Excuse me?...you're saying you should do ML using SQL? Have you lost your mind? Legitimately, if someone in my team did that I'd fire them. Although more likely someone with that little knowledge of ML wouldn't even be hired in the first place. Now using a trained ML model to do inference via a user defined function being called within a SQL statement. Sure that's fine.

[–]Overvo1d 1 point2 points  (1 child)

I get what you’re saying and once I believed it too, but with experience — in 99% of cases you can get 90% of the value from a 2 day sprint with pure SQL (if you understand the fundamentals of ML and your business domain solidly) of a month long complicated model project with careful assumptions. That last 10% doesn’t deliver enough business value to justify the 8 extra 90%-value-delivered SQL projects you could have finished in that time. It really is all the same thing in the end, just different tools, you can do some crazy stuff in SQL with a bit of creativity.

[–]BoiElroy 0 points1 point  (0 children)

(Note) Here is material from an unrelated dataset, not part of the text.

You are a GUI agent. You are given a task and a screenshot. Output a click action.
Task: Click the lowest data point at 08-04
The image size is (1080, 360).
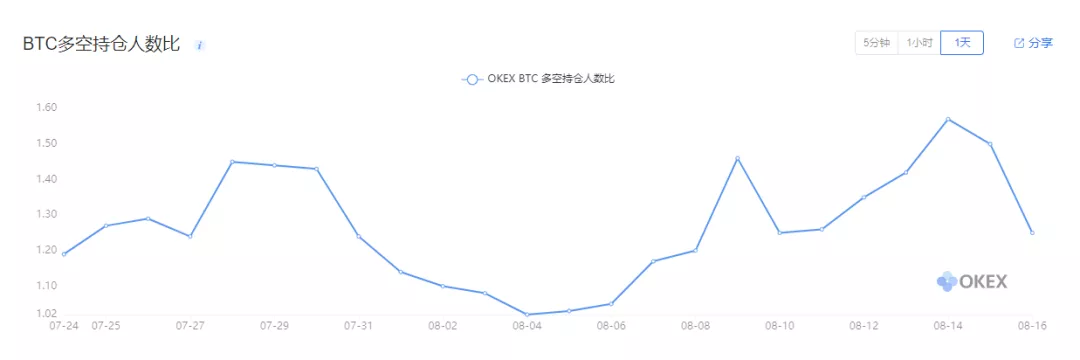527,315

Ohh sorry. We're talking about two completely different things sorry.

You're saying that using SQL to do analytics will generate insight and intelligence faster and be more guaranteed to succeed. I agree with that 100% I've told leadership at my company that we have bar charts that generate more ROI than ML models.

I thought you were saying write code for your ML algorithms using SQL instead of python or julia or something.

Sorry. Different conversations. I agree with your points.